La Nation Bénin...

Les femmes béninoises continuent d’être victimes du non-respect de leur droit à la propriété foncière. Cela persiste à cause de l’ignorance des lois régissant le foncier par les différents acteurs, et par défaut de mise en œuvre effective des principes d’égalité d’accès à la propriété foncière entre les deux sexes.
L’accès des femmes à la terre demeure encore un vœu pieux au Bénin. Le phénomène prend des proportions inquiétantes dans les milieux ruraux où l’égalité homme-femme aux droits fonciers est encore très mal perçue.
Selon la coordonnatrice du Réseau, femme, droit et développement en Afrique (Wildaf), Huguette Bokpè Gnacadja, le principal blocage à l’accès des femmes à la terre réside dans la non-application des législations existantes en matière d'égalité de genre. Elle pointe dans ce registre, l’ignorance des lois qui encadrent les droits fonciers des femmes et la persistance d'attitudes socioculturelles contraires à la législation formelle.
Selon elle, ce schéma inégalitaire persiste en dépit de l’évolution des lois régissant le foncier. Lesquelles posent le principe de l’accès égal des femmes et des hommes à la terre et à la propriété foncière. A en croire la coordonnatrice du Wildaf, les femmes acquièrent moins de terres que les hommes, quel que soit le mode d’acquisition considéré.
Dans un contexte où l’héritage demeure le mode d’accès le plus couramment observé dans les milieux ruraux, les femmes continuent d’être exclues de l’héritage foncier de leurs époux ou de leurs ascendants du sexe masculin, relève-t-elle.

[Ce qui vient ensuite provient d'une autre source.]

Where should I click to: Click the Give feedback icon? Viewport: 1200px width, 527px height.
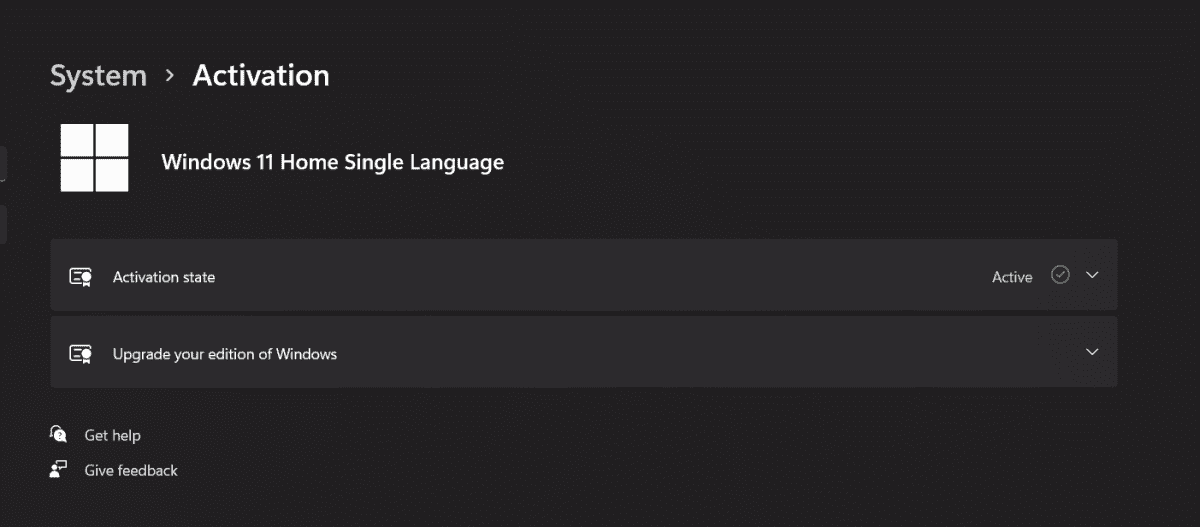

Si elles sont les premières victimes à souffrir des barrières socio-culturelles, les acteurs classiques des transactions foncières (les chefs d’arrondissement, de village, de quartier, les maires, les notables et autres leaders d’opinion), n’en sont pas moins coupables du fait de leur méconnaissance des lois régissant le foncier, se désole-t-elle.
A ce tableau sombre, s’ajoute l’influence du niveau d’éducation des populations et en particulier des femmes. Dans le monde rural, les femmes sont souvent exclues du système juridique, car leurs mariages ne sont pas formalisés en droit écrit et elles sont exposées aux expropriations après le décès de leur mari, constate l’avocate, ajoutant, par ailleurs que les questions de l'information et de l'analphabétisme. « Dans les zones rurales, les taux d'analphabétisme sont très élevés chez les femmes, ce qui soulève le problème des modes de diffusion de l'information juridique », souligne-t-elle.
Pourtant, la problématique des droits fonciers des femmes concerne une large frange de la population béninoise. Pour une population totale de 10 008 749 habitants dont 5 120 929 femmes (Rgph4, 2013), la proportion de femmes dans les ménages agricoles au Bénin est de 50,2% et cela s’observe aussi bien en zone urbaine (50 %) qu’en zone rurale (50,3 %). 36% des ménages pratiquent l’agriculture dont 46% cultivent une propriété familiale. Cependant, la proportion de femmes chefs de ménage agricole n’est que de l’ordre de 14,1% (pour la zone urbaine, 12,6 % et pour la zone rurale 14,5%), renseigne-t-elle. Pour corriger les inégalités dans le domaine foncier, le Bénin gagnerait à s’inspirer des exemples d’autres législations africaines.
Sur ce point, Huguette Bokpè Gnacadja cite en exemple l’Afrique du Sud dont la Commission sur l'égalité entre les hommes et les femmes intervient dans le cadre foncier. Au Ghana, la Commission pour les droits de l'Homme et la justice administrative (Chraj), originellement mise en place pour s’attaquer aux violations des droits de l'Homme et résoudre les conflits entre les citoyens et l'État a été efficace pour protéger dans les conflits familiaux, les droits des femmes à la terre, indique-t-elle.